Stored data:

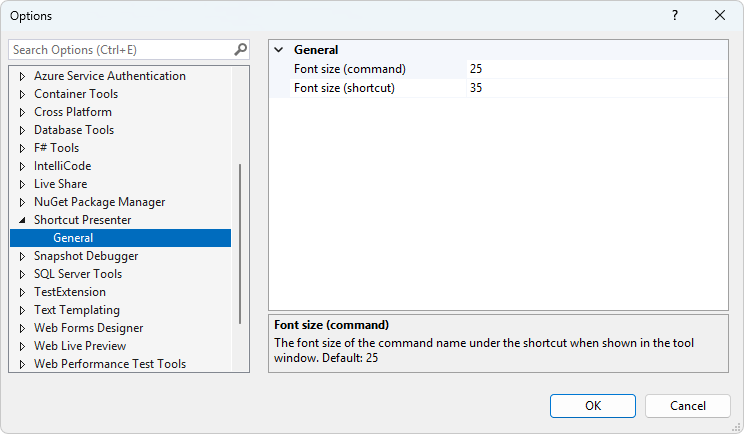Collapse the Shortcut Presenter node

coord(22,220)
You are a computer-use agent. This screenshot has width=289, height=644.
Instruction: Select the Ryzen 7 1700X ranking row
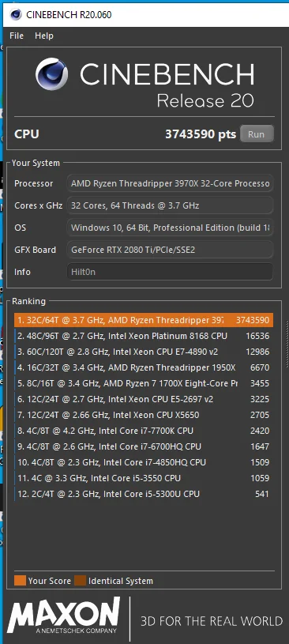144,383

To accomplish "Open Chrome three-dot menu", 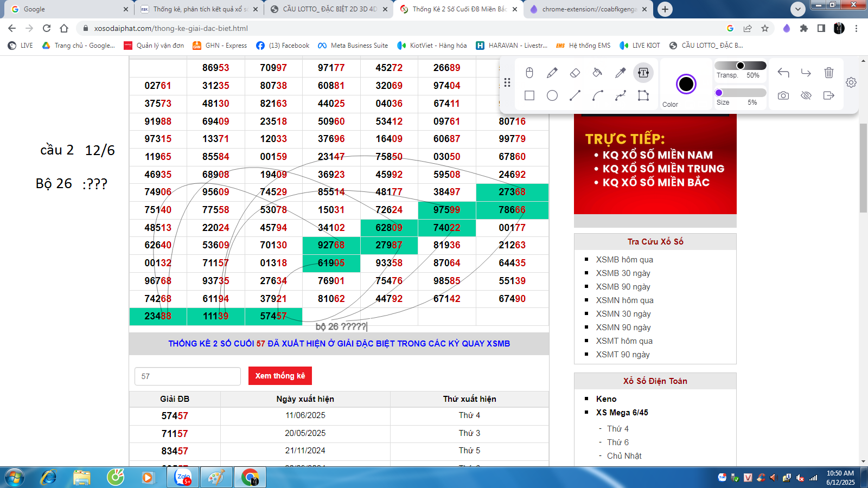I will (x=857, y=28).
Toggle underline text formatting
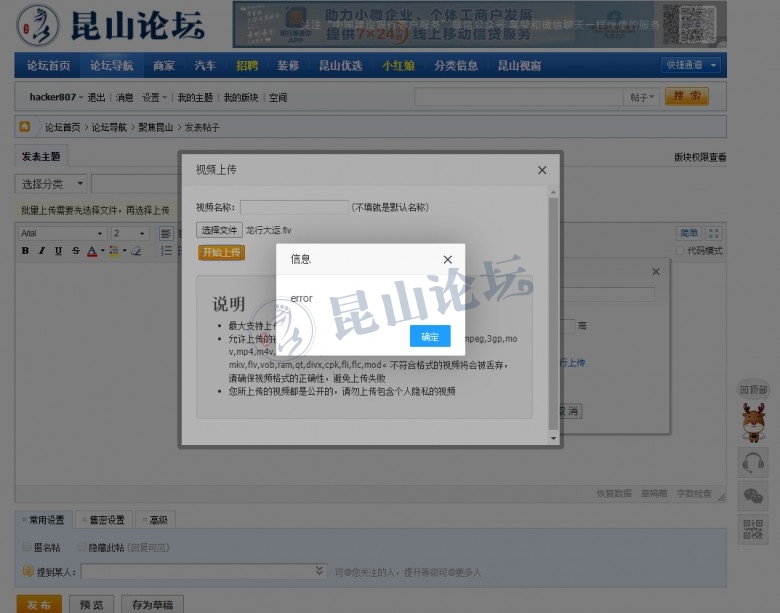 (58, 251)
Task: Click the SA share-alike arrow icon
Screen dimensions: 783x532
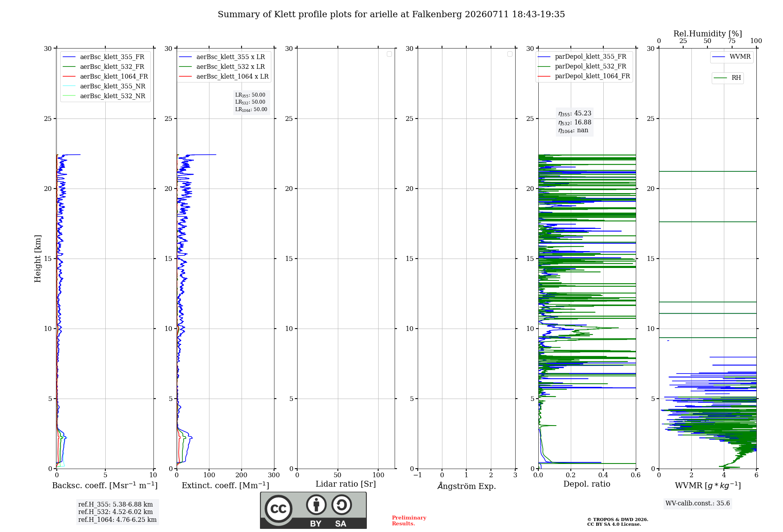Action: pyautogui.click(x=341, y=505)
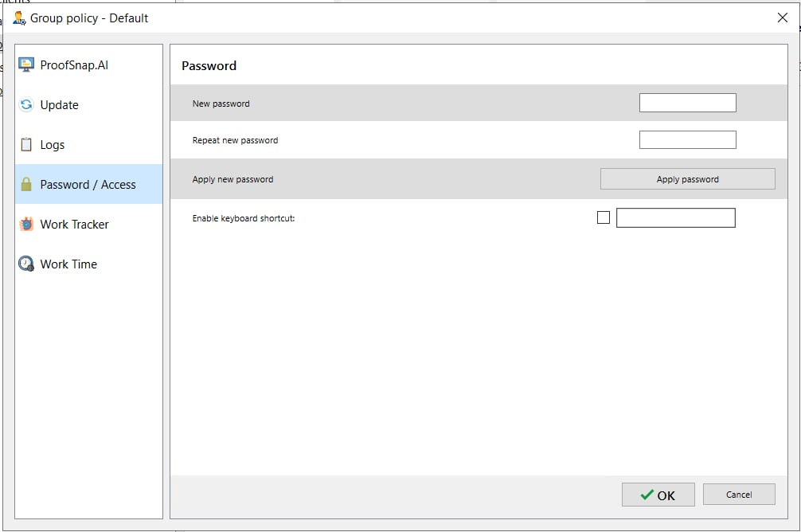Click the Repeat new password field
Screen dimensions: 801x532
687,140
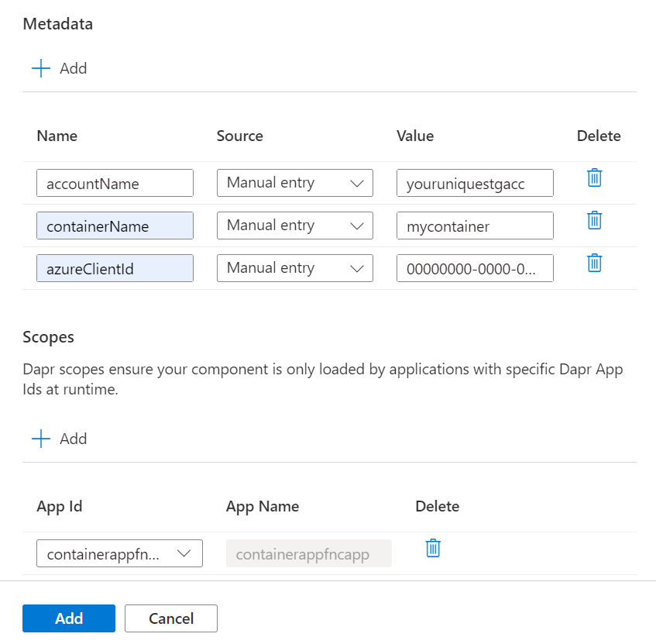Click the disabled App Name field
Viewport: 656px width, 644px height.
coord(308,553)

* * *

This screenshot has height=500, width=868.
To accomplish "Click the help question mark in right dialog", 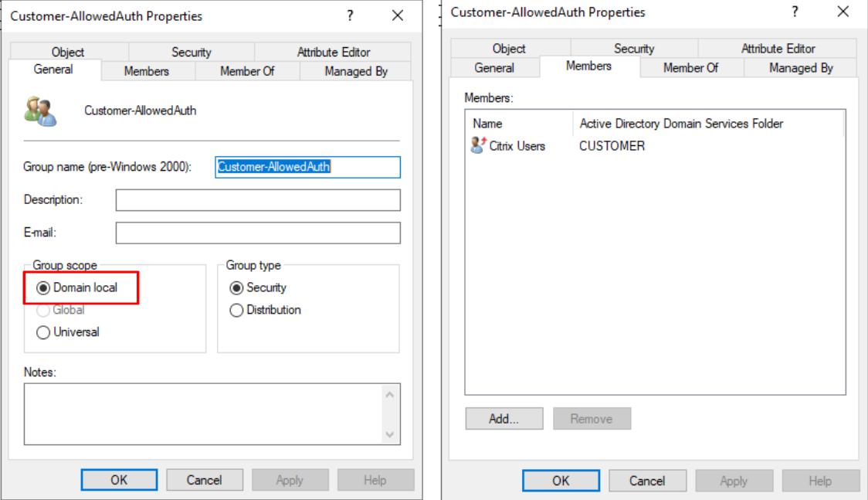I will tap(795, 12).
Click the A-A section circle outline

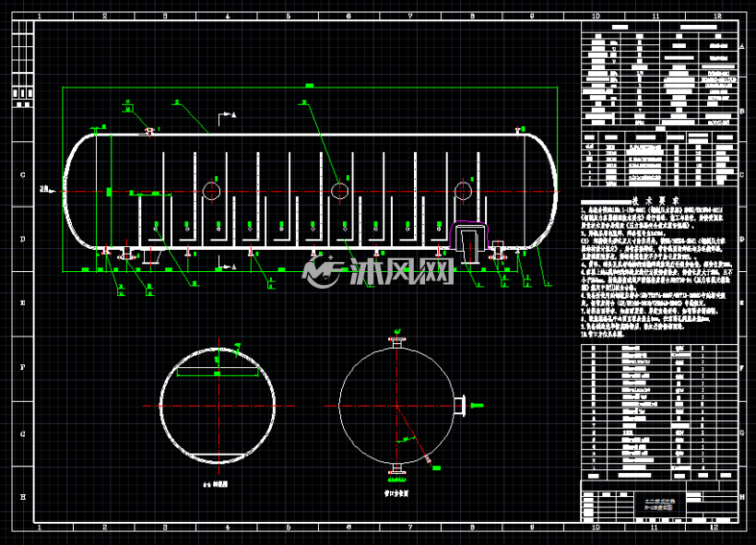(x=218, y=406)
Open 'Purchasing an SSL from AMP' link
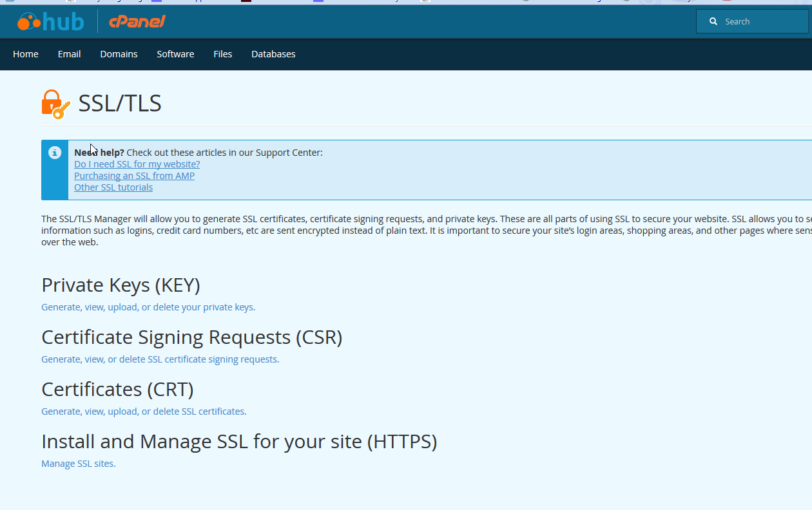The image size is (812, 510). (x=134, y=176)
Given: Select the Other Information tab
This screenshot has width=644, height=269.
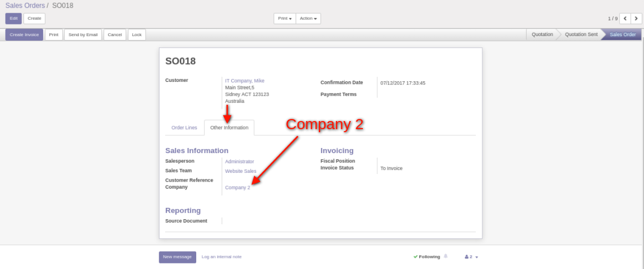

Task instructions: Nothing but the lines above, starting at the line that contains "Click the A-A section circle outline" and ending at the line that contains "This screenshot has width=644, height=269.", should be given again, exactly and without the pictures.

Output of the task:
Click the A-A section circle outline

(x=218, y=406)
Open 'Purchasing an SSL from AMP' link
The image size is (812, 510). (x=134, y=176)
Given: Select the Other Information tab
This screenshot has width=644, height=269.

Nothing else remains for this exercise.